> [INPUT FOR THIS TASK]:
=== Begin Enclosure ===

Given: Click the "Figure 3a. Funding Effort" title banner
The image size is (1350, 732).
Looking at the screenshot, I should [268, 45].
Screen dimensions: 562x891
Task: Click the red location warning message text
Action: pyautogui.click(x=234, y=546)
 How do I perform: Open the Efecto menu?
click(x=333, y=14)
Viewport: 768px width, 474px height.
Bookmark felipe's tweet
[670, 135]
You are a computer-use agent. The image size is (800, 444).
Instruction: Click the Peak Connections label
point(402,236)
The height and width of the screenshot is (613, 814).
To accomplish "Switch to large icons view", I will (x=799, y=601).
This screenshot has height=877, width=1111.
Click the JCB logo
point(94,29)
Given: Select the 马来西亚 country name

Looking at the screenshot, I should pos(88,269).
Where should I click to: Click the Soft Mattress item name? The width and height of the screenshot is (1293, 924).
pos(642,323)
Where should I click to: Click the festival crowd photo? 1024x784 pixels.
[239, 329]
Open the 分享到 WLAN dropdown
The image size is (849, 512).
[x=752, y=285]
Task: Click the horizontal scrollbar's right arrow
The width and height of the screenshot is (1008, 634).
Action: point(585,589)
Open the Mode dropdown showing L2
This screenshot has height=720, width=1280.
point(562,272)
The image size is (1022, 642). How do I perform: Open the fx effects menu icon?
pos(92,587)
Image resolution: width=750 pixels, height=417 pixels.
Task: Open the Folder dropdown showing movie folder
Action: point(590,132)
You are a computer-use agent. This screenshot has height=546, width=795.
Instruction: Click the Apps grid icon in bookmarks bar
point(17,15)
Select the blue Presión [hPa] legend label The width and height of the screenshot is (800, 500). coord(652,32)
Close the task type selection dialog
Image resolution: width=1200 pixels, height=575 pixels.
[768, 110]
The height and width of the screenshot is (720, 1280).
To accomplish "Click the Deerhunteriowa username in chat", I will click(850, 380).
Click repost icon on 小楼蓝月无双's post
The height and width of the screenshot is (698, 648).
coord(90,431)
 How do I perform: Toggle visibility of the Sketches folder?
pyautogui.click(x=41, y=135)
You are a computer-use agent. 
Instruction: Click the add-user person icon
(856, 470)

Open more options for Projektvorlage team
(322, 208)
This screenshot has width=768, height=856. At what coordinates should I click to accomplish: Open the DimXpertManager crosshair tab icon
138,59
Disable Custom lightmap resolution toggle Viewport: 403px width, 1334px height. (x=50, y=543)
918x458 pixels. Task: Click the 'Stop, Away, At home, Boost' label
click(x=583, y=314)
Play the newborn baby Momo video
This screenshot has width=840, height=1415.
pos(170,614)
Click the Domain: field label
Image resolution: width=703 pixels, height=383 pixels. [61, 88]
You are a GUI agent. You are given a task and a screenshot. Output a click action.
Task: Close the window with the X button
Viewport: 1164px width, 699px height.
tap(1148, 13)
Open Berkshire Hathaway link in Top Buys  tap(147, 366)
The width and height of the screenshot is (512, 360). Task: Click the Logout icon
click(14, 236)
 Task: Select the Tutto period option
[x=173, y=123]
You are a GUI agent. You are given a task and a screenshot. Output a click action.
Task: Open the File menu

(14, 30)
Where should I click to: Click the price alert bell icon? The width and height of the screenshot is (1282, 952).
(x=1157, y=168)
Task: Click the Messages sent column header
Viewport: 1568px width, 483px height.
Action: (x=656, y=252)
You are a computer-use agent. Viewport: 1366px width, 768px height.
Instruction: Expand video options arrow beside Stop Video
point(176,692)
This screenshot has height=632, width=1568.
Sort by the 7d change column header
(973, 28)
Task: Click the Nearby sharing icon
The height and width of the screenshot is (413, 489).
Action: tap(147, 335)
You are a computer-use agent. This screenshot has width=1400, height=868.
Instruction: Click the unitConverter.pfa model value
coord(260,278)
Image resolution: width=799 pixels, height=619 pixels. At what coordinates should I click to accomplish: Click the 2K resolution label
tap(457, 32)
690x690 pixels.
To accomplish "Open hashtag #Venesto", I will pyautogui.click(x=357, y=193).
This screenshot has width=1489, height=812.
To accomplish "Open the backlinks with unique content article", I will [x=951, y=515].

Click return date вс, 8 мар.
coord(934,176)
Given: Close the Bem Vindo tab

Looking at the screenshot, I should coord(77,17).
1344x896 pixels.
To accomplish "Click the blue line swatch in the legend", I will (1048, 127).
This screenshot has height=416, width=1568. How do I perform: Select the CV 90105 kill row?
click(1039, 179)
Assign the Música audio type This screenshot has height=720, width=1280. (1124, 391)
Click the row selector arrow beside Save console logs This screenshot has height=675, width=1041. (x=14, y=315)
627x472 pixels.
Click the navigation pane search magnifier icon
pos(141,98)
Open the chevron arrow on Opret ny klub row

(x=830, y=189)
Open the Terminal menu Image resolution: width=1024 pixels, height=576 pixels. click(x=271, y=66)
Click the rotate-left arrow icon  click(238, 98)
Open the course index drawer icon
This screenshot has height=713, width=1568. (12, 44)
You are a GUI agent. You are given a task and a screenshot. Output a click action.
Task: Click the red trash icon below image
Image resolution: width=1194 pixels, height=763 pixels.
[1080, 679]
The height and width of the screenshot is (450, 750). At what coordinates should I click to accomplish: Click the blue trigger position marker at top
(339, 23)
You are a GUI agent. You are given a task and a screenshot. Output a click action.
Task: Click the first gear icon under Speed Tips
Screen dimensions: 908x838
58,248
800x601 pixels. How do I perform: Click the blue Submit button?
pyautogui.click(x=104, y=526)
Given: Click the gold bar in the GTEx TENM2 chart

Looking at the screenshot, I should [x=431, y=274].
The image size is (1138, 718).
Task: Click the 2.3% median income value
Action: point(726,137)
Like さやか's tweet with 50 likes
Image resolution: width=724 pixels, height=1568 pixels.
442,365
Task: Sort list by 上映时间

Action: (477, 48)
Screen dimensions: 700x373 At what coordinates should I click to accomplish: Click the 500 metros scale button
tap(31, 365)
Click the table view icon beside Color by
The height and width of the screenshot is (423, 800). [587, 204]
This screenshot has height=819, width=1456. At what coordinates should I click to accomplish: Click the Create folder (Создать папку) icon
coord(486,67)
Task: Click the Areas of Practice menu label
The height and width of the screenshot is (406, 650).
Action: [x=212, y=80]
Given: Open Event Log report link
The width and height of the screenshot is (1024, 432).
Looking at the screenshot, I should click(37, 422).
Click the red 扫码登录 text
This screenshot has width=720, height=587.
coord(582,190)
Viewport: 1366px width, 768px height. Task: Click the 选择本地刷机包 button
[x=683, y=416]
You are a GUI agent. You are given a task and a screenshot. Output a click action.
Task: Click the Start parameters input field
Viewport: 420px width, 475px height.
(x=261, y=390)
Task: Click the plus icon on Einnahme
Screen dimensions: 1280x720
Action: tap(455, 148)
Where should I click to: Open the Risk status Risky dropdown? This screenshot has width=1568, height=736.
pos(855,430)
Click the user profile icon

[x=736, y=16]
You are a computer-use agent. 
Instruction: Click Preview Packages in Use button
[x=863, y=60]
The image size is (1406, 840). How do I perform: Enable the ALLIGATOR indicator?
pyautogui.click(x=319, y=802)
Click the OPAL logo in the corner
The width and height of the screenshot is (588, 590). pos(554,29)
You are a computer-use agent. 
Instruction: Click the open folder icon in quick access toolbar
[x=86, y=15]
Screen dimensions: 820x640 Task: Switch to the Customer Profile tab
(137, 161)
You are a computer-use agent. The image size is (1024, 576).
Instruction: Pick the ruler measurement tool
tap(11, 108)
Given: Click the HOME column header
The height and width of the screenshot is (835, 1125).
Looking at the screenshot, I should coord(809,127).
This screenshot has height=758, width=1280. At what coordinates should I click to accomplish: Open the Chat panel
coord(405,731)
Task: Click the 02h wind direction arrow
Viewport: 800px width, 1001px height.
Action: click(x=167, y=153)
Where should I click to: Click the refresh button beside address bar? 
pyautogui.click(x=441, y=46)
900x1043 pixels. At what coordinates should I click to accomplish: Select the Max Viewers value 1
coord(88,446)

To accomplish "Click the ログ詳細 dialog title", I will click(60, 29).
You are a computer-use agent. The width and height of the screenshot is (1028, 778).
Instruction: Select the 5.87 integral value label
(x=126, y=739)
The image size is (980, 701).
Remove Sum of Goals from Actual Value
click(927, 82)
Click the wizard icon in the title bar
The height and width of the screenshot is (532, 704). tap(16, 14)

=== End Enclosure ===

Please output exactly the lines between the one holding "Screen dimensions: 700x373" and the one holding "Task: Click the Areas of Practice menu label" in the records above, inclusive, and nothing more.

> [ANSWER BELOW]:
Screen dimensions: 700x373 At what coordinates should I click to accomplish: Click the 500 metros scale button
tap(31, 365)
Click the table view icon beside Color by
The height and width of the screenshot is (423, 800). [587, 204]
This screenshot has height=819, width=1456. At what coordinates should I click to accomplish: Click the Create folder (Создать папку) icon
coord(486,67)
Task: Click the Areas of Practice menu label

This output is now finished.